TASK INSTRUCTIONS
Using the data below, set down every line from the one containing "Viewport: 630px width, 354px" through the one containing "Task: Switch to the Development tab", inclusive and unchanged. Pictures are to be skipped.

(Items listed in a dataset)
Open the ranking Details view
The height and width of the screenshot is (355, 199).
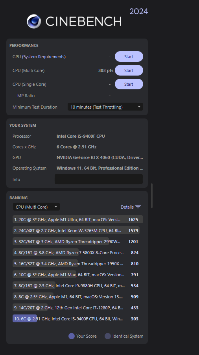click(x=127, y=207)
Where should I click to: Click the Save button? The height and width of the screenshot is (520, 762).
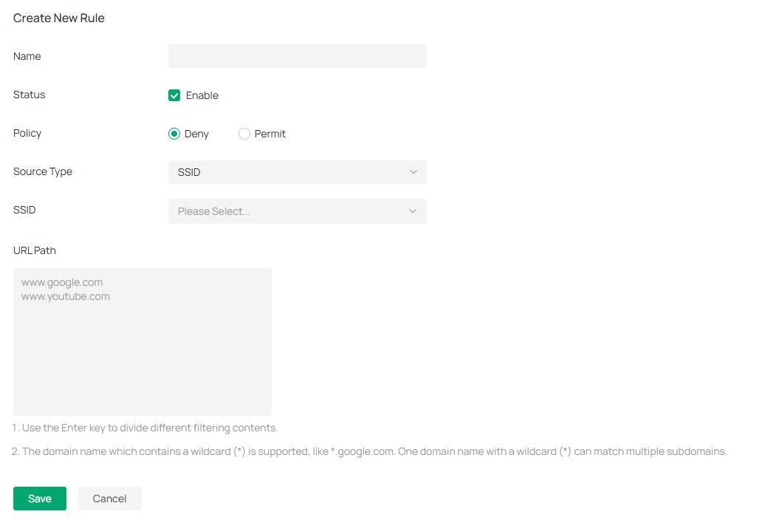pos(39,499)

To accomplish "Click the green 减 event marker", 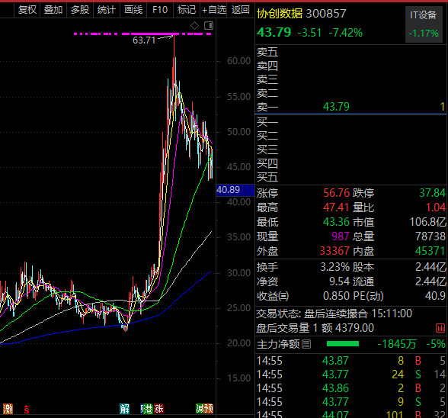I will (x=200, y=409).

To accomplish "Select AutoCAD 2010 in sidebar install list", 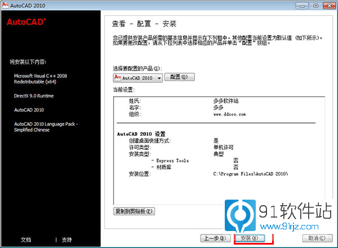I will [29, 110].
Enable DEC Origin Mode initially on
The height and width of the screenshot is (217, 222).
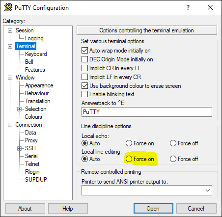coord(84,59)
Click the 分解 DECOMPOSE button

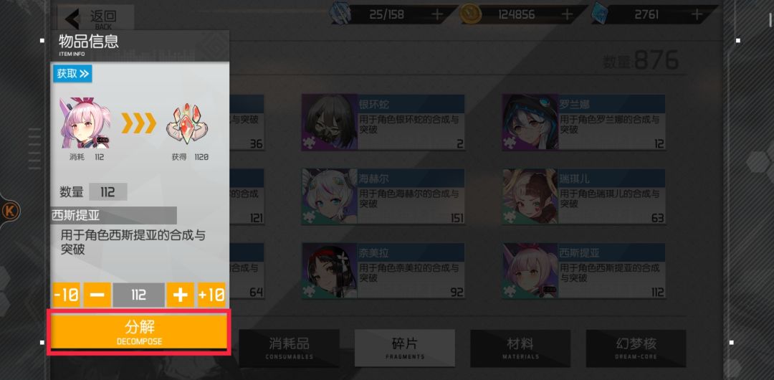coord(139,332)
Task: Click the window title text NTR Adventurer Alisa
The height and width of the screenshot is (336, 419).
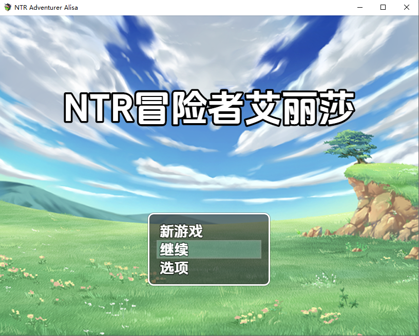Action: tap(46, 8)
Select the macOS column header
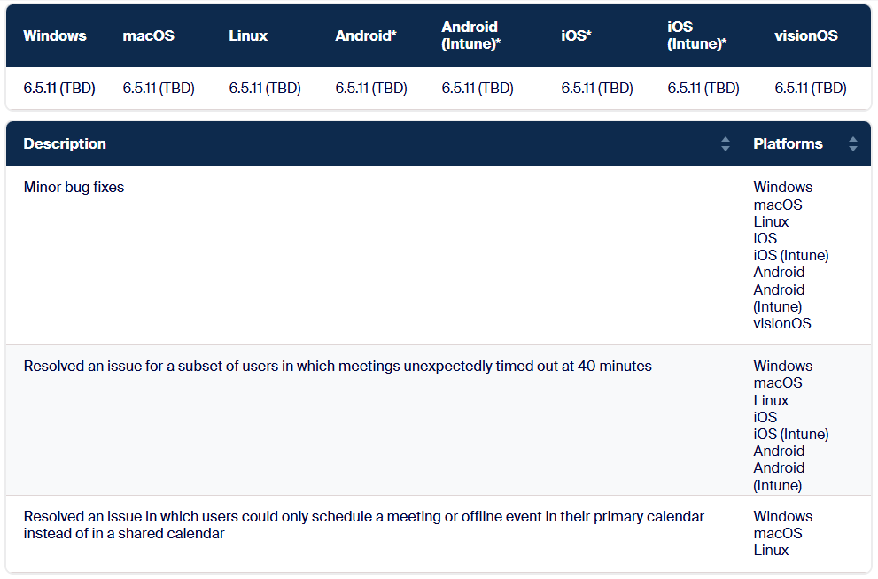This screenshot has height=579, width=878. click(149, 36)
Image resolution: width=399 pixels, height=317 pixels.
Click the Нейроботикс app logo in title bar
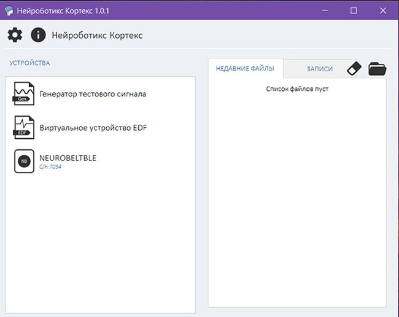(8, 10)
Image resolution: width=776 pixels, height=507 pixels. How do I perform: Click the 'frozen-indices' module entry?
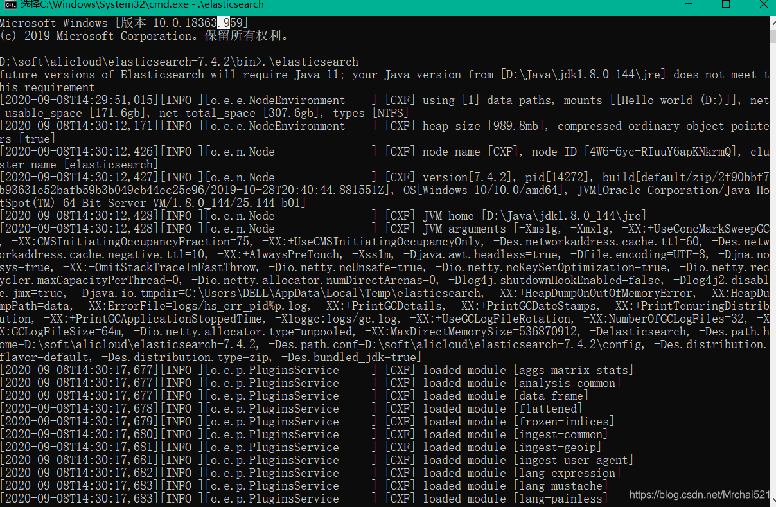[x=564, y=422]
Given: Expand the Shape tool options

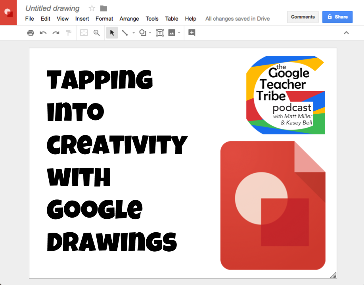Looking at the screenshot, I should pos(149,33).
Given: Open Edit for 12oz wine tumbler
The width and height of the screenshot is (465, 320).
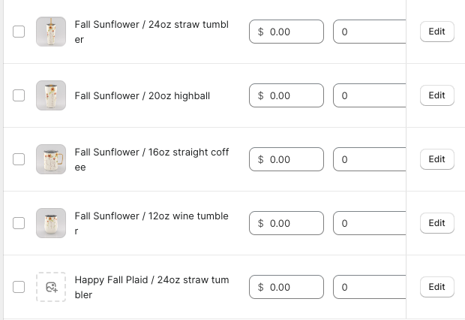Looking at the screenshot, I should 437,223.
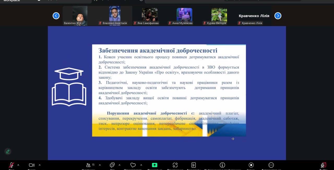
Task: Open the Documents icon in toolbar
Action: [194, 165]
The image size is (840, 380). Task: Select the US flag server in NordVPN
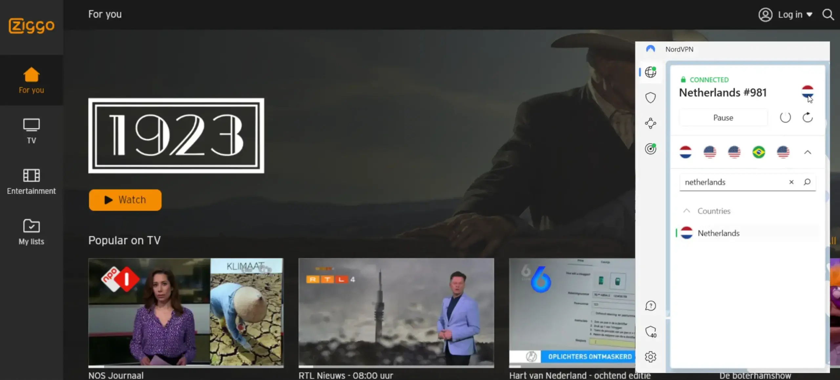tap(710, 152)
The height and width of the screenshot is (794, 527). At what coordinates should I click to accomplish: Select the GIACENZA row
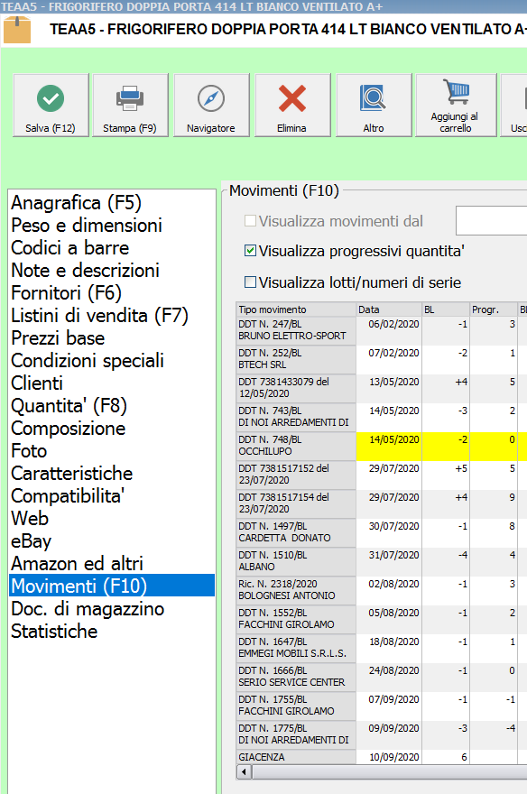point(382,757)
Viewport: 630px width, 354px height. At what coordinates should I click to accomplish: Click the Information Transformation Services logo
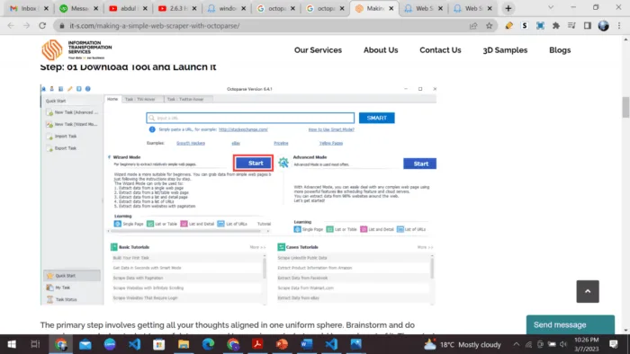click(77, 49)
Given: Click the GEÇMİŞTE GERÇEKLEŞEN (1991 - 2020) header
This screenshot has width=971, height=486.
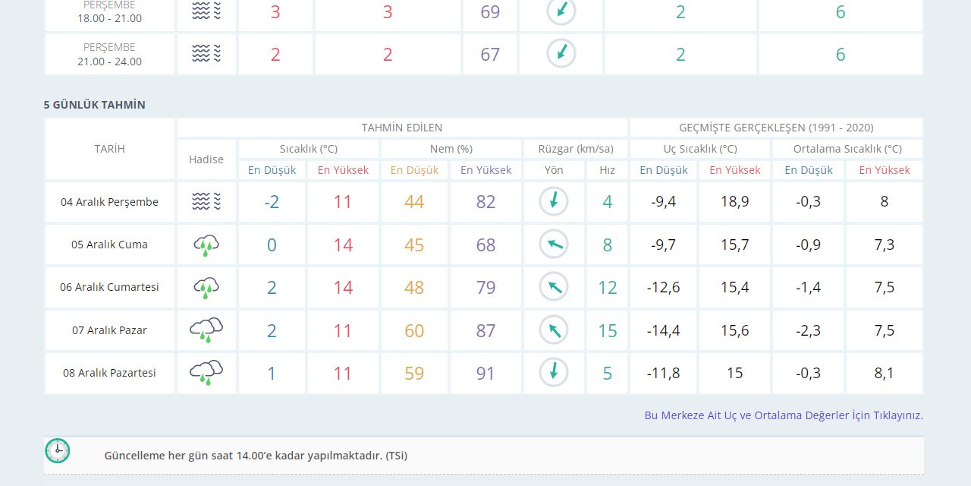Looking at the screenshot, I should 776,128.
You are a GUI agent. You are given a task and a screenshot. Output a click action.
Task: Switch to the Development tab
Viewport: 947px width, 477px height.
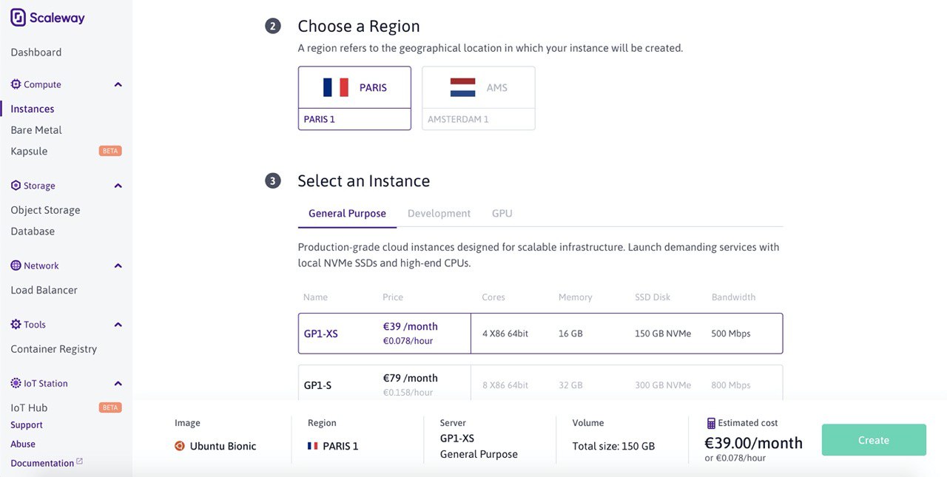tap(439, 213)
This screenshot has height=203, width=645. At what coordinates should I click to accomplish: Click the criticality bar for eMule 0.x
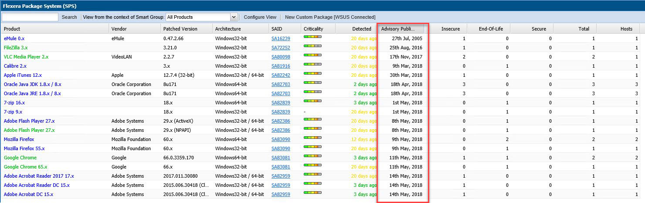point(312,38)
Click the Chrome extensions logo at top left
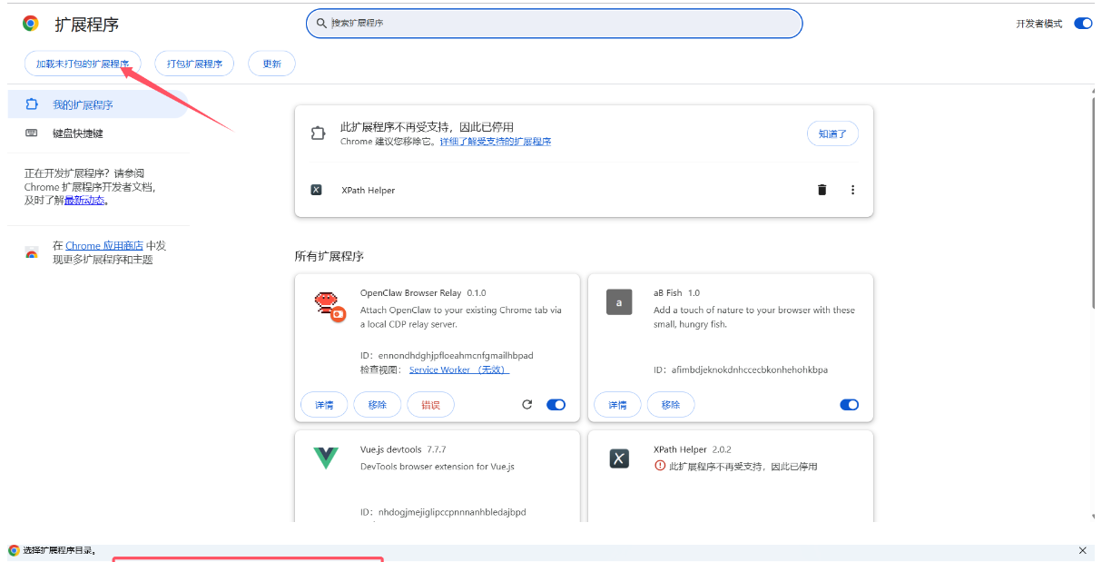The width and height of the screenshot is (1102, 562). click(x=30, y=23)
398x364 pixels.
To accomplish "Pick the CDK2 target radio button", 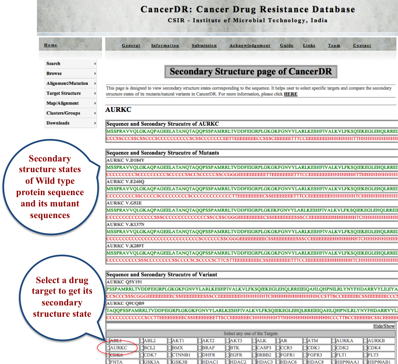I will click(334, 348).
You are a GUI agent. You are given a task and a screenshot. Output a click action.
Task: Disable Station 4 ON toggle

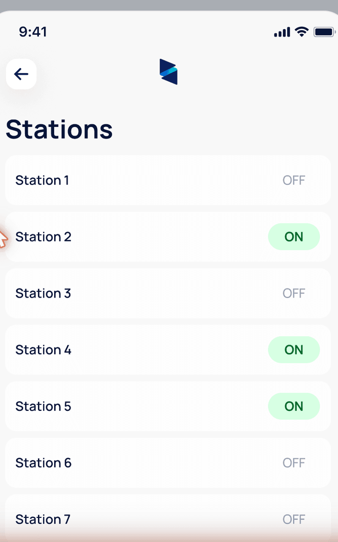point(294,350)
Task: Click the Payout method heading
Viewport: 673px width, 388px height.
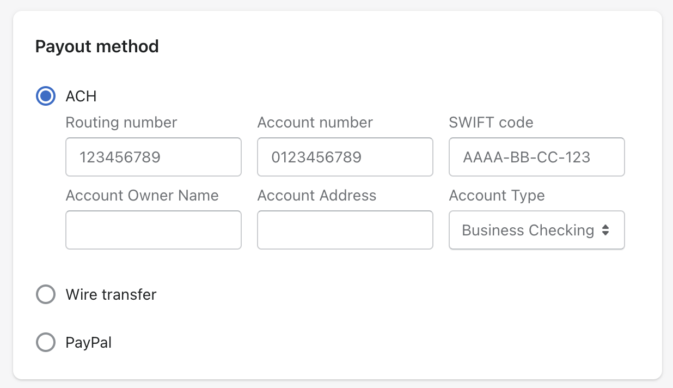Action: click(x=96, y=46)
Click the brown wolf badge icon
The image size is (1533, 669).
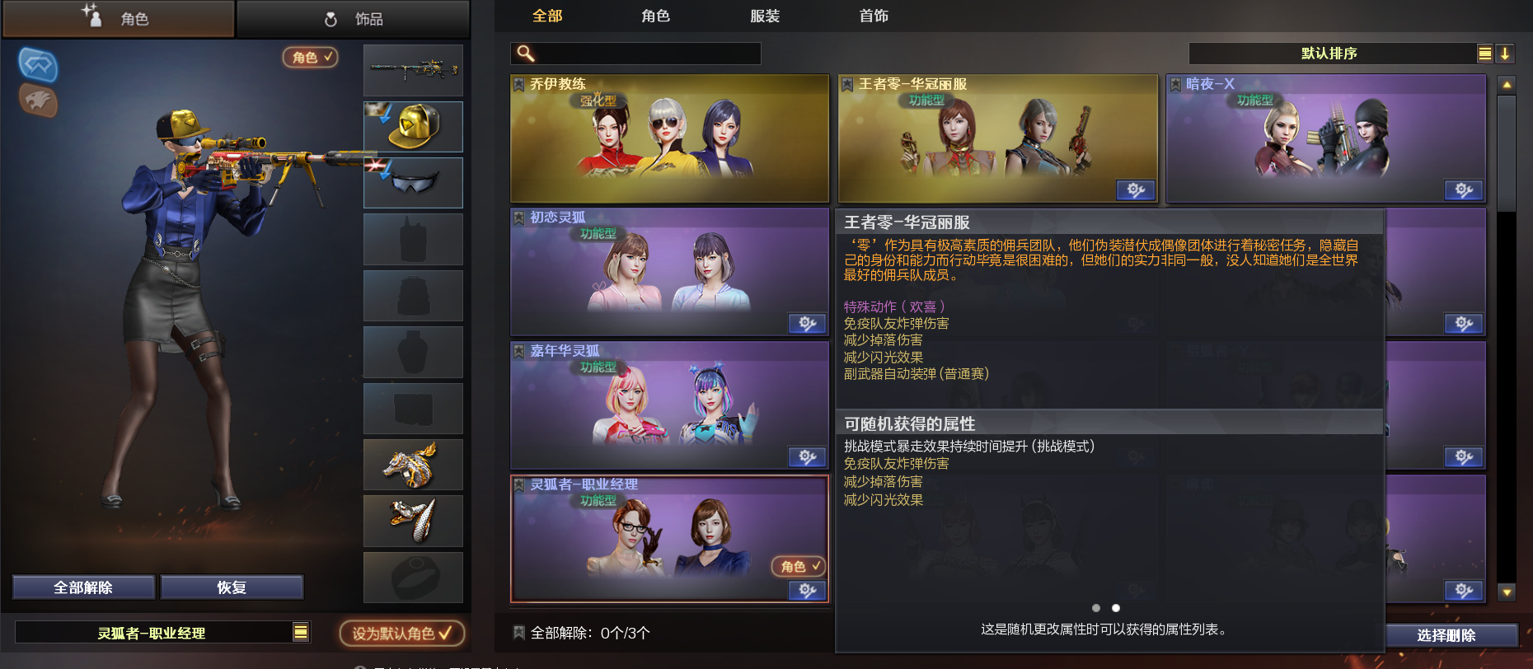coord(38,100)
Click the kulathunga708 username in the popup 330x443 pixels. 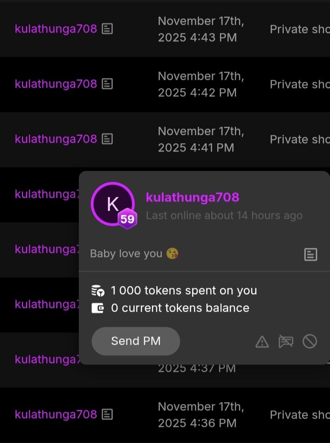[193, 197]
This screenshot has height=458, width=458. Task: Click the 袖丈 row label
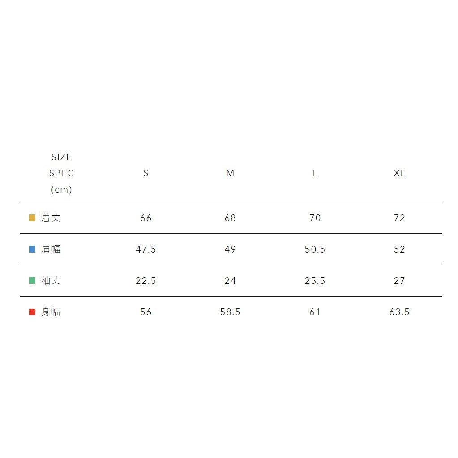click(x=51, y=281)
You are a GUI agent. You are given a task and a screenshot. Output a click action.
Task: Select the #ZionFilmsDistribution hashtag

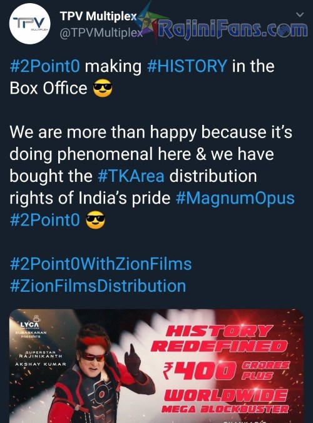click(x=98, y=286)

ANSWER BOX
Viewport: 630px width, 354px height. At what coordinates should I click to accomplish: Click the Information Transformation Services logo
click(77, 49)
Given: Click the GEÇMİŞTE GERÇEKLEŞEN (1991 - 2020) header
This screenshot has width=971, height=486.
Looking at the screenshot, I should 776,128.
You are a GUI agent. You are given a task and a screenshot. Output a click action.
Task: Switch to the Development tab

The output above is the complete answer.